Özkan Abi’ye veda

 

Uzun ve yorucu bir günün ardından karşına çıkmaması gereken bir haber görmek hoş bir duygu değilmiş. Basit ve net bir haberdi: Özkan Uğur’un ölüm haberi. Elbette kendi ömrümüz sona erene dek birçok ölümle karşılaşacağız. Bu kendimizi ölüme hazırlamanın doğal da bir yolu aynı zamanda. İnsanların farklı şekillerde ve farklı anılarla ölümünü görüyor, kendimizinkini hayal ediyoruz. Bazıları kötü hatıralarla ve beddualarla yollanırken bazıları da Özkan Uğur gibi büyük hikayelerle ve saygı dolu yüreklerle uğurlanıyor. Bugün mahallemin deli abisini kaybetmişim gibi hissettiğim Özkan Abi’yi bir de burada uğurlamak istiyorum.

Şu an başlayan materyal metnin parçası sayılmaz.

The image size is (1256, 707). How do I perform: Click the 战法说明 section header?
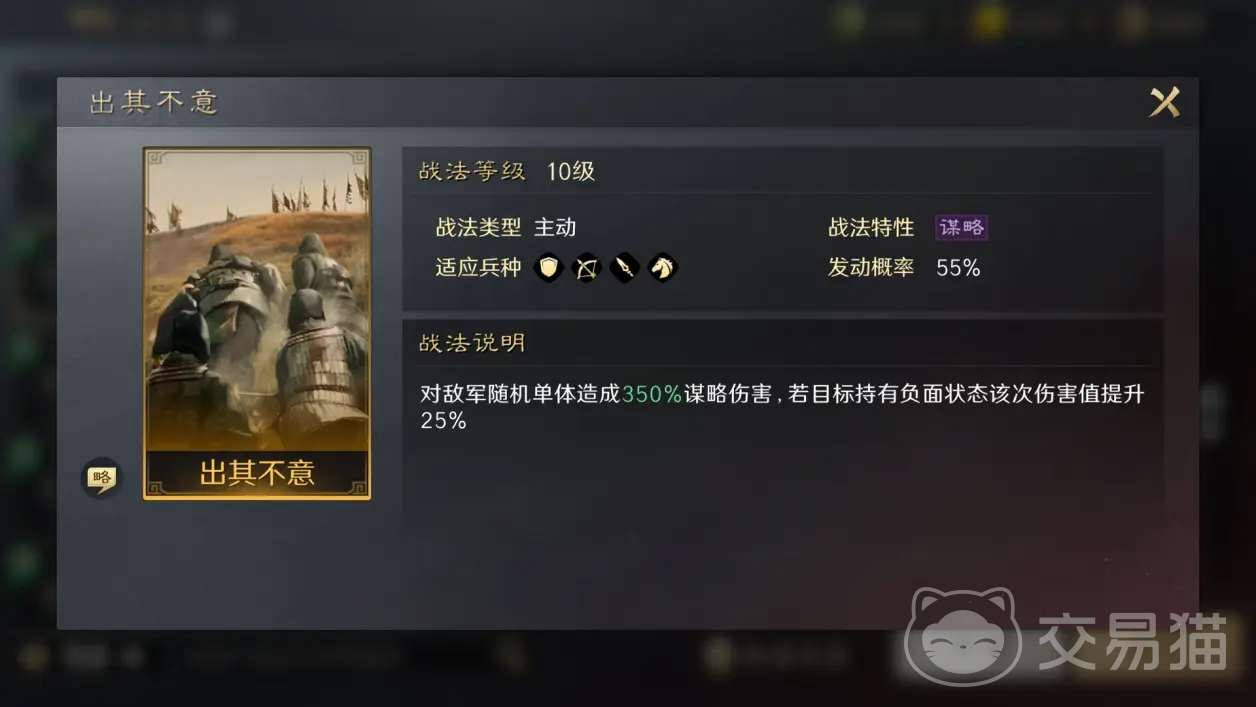472,343
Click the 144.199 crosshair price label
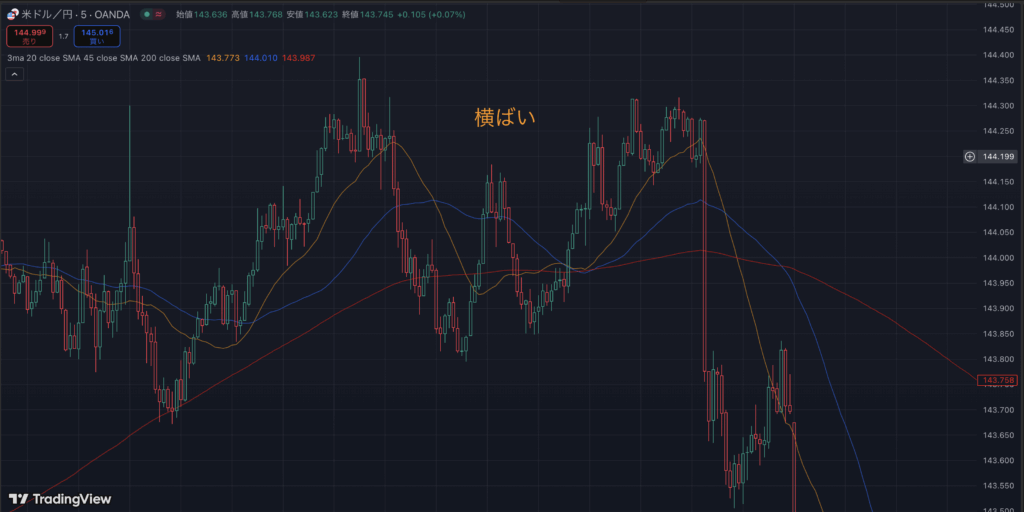The image size is (1024, 512). pyautogui.click(x=998, y=156)
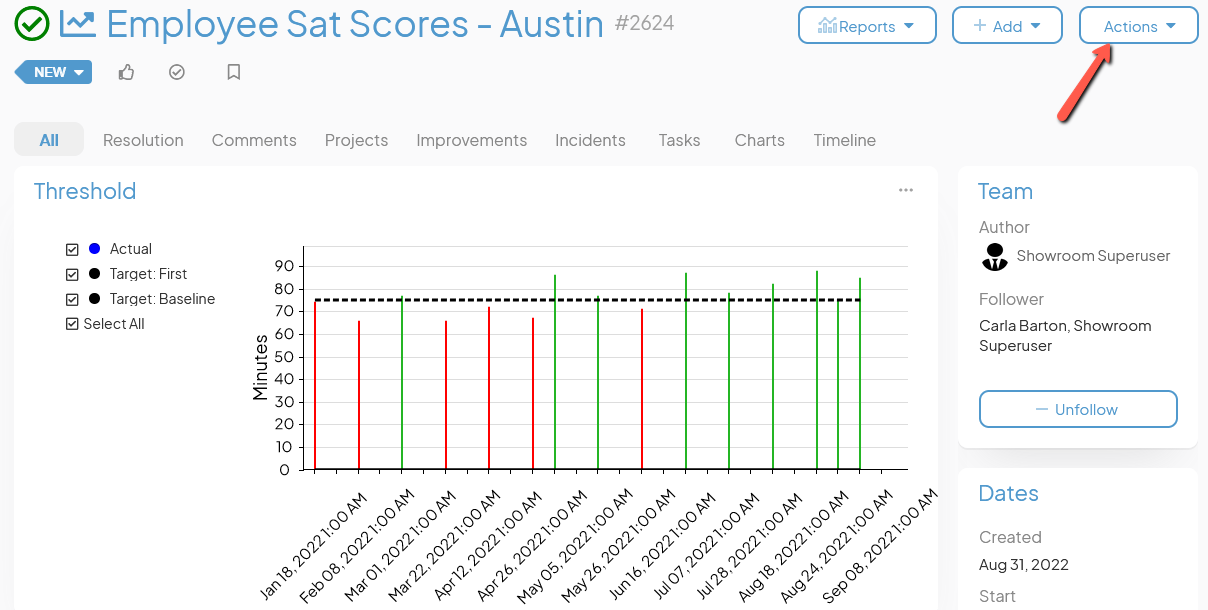Click the Employee Sat Scores - Austin title
Image resolution: width=1208 pixels, height=610 pixels.
(x=355, y=24)
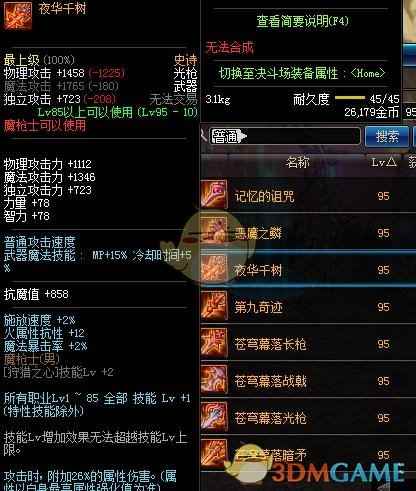Select the 苍穹幕落战戟 row name
The width and height of the screenshot is (416, 491).
(x=270, y=381)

Özkan Abi’nin başarılarından, olağanüstü müzik ve oyunculuk kariyerinden, Türk müziğine yaptığı katkılardan elbet bahsederiz ki muhtemelen arada bahsedeceğiz ama bugün saf bir sahne yeteneğinin kalkıp gidişini konuşacağız. Sonradan katıldığı dostları Mazhar ve Fuat’la birlikte yaklaşık 50 yıllık profesyonel müzik hayatında bambaşka yerlerden bambaşka hikayeler dinletti bize.  Müziğinde bazen, artık neşe ve huzur isteyen özlem dolu bir aşığı Güllerin İçinden şarkısında; mahallenin delikanlısı Ali Desidero’nun flört ettiği kızı ise aynı isimli şarkıyla hepimize ezberletti. Şu sinir olduğu sevgilisinin Ele Güne Karşı ortada bıraktığı hikayesini de iyice dinledik ama Sude’de neler oldu hala anlamadık bence. Tüm bunları ve çok daha fazlasını çok sevdiği gitarı ve sahnesiyle hepimize yıllarca anlattı. Yanında arkadaşlarıyla birlikte sevdiği işi yapmanın mutluluğuyla, enerjisi tükenmeden dans ederek şarkılarını söyledi.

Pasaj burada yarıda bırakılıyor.